Intensive field work was conducted in two communities,
comprising 264 and 410 individuals, of which 145 and
208 were children (or people <16 years of age). Both
communities differed in their proximity to the village of
Bantu-speaking neighbors- the Nzime- and in the type
of school. The first village is settled on the prolongation
of the Nzime farmer’s village and Baka children have the
opportunity to attend a public national school, together
with Nzime children. In contrast, the second village is
located at approximately 2 km from closest Nzime
neighbor village and has a private school managed by a
local institution promoting schooling among the Baka.
The sample for this research included all the children
between 5 and 16 years of age willing to participate. The
upper limit was fixed at 16 years of age because at this
age, the Baka generally start a separate household and
are thus considered adults. Although evidence exists that
the transmission of local knowledge starts earlier [
the lower limit was fixed at 5 years of age because
younger children were generally too shy or too unreliable to
answer interview questions.
Over the whole period of data collection, the two first
authors lived in the two selected Baka communities,
following Baka socio-cultural norms and participating on
the daily life of neighboring households, e.g., while
washing clothes, cooking, taking care of children,
accompanying them on fishing, hunting and gathering expeditions
and to their forest camps and agricultural plots.
Participant observation was conducted among adults and
children and with as many households as possible.
Qualitative data collection
During the first 6 months of fieldwork, we observed
children’s daily life. Additionally, we conducted
spontaneous discussions and semi-structured interviews with
adults and children about children’s daily activities.
Initially, most interviews were performed with the company
of a translator. Eventually, we learned enough Baka to be
able to communicate directly with informants. To get a
better understanding of children’s daily life, we followed
groups of boys and girls of different ages in their daily
activities. During such observations, we noted the
composition of the group of individuals, the location of the
activity, and the total time invested in the activities
performed. We beware of following groups of girls and boys
of different ages. The qualitative information collected
with such method provided us an overview of Baka
livelihoods and of the main patterns of children’s activities.

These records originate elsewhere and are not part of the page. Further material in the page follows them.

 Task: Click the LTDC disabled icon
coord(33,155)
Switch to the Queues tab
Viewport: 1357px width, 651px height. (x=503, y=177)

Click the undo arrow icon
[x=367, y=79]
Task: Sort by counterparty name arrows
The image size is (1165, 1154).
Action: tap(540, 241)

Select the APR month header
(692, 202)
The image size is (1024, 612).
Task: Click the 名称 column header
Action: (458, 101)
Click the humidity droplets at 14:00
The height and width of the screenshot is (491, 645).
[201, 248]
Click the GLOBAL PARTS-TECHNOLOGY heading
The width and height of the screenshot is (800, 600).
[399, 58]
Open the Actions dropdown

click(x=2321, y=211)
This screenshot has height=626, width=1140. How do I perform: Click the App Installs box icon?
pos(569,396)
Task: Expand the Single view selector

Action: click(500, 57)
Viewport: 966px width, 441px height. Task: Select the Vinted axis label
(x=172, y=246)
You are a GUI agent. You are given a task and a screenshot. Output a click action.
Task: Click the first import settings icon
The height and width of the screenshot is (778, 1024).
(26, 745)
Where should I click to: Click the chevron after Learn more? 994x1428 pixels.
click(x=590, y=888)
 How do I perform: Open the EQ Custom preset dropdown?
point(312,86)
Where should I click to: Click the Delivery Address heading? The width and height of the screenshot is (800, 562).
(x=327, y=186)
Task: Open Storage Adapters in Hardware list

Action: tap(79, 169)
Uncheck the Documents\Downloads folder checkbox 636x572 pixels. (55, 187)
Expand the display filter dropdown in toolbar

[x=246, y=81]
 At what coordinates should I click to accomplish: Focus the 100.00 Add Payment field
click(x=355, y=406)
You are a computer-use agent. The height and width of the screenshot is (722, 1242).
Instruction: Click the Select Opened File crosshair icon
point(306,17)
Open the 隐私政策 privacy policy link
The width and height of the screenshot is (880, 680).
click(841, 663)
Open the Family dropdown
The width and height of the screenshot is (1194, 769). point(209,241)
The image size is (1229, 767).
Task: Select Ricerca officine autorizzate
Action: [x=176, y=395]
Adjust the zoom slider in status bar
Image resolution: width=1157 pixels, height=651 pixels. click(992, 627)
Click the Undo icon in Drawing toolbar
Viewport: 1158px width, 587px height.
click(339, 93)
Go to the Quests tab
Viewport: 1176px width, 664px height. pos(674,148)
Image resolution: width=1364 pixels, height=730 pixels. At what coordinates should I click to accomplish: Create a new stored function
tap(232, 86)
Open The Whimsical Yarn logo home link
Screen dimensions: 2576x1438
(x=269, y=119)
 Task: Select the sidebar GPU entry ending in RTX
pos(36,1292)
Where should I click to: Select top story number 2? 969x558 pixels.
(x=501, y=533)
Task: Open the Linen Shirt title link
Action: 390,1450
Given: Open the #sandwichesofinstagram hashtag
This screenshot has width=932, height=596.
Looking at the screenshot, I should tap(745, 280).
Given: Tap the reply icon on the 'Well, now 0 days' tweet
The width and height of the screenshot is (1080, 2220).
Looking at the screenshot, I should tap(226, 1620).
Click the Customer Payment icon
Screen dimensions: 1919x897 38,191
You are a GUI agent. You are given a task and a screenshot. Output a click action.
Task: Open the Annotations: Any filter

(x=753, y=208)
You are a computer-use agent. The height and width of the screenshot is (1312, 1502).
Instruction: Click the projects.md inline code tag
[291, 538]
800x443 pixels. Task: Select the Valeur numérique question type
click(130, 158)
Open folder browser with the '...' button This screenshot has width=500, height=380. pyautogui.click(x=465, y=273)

Moreover, in addition to being at the basis of our
questionnaire design, information collected with qualitative
methods has been largely used in the discussion section
to interpret our findings.
Quantitative data collection
Quantitative data collection methods included a census
of all the individuals living in both studied villages and a
questionnaire on children’s daily activities. The census
included the name, age, clan, kinship data, and level of
education of all children in the sample. As most Baka
cannot recall their date of birth nor have birth records,
we used kinship information (i.e., order of birth) to
estimate the age of children in our sample.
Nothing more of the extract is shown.